A group of Johns Hopkins physicians and researchers has published an article in the Journal of Hospital Medicine suggesting that data on mortality and hospital readmission used by the United States Centers for Medicare and Medicaid (CMS) suggest a potentially problematic relationship.
Daniel J. Brotman, M.D., and his colleagues examined three years of CMS's publicly available data from hospitals across the US. They looked at nearly 4,500 acute-care facilities' hospital-wide readmission rates and compared them with those facilities' mortality rates in six areas used by CMS: heart attack, pneumonia, heart failure, stroke, chronic obstructive pulmonary disease (COPD) and coronary artery bypass.
The researchers found that hospitals with the highest rates of readmission were actually more likely to show better mortality scores in patients treated for heart failure, COPD and stroke.
In each case, adjusted odds ratios indicated that patients treated at facilities that had more readmitted patients had a fractionally better chance at survival than patients who were cared for at hospitals with lower readmission rates.
In an effort to save money and to encourage more efficient care, CMS has begun limiting its reimbursement of cases where patients are readmitted to the hospital within a month of discharge. Brotman commends CMS on its efforts to reduce health care costs.
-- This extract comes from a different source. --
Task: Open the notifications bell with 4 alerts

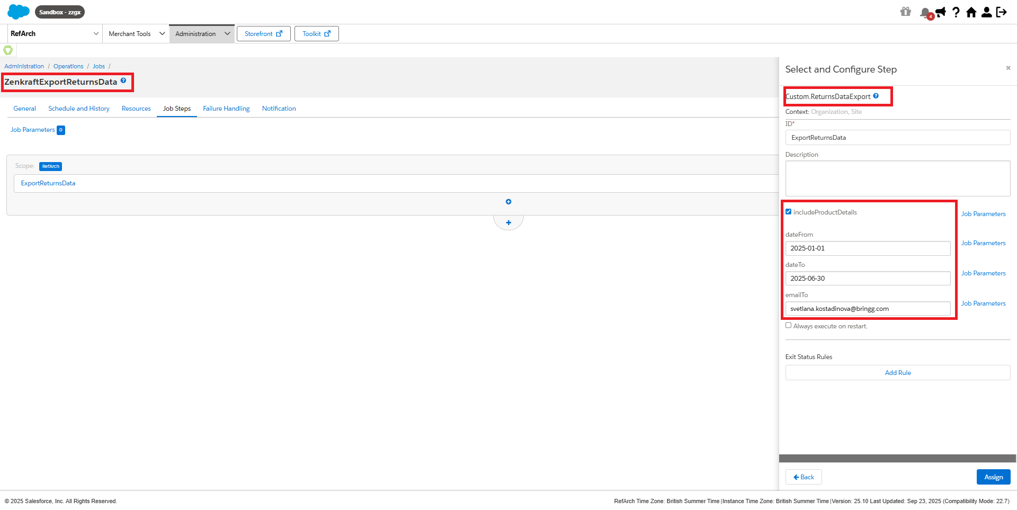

"But using readmission rates as a measure of hospital quality is inherently problematic," Brotman says. "High readmission rates could stem from the legitimate need to care for chronically ill patients in high-intensity settings," especially, he says, in the cases of medically fragile patients who have been kept alive against the odds.
Brotman singles out CMS's Star Report as "particularly problematic." He says applying equal weight to readmissions and mortality -- as the Star Report does -- unfairly skews the data against hospitals. He grants that high readmission rates could stem from complications or bad handoffs. But, Brotman says, there are times when readmission results from serious disease and patient frailty.
"It's possible that global efforts to keep patients out of the hospital might, in some instances, place patients at risk by delaying necessary acute care," says Brotman.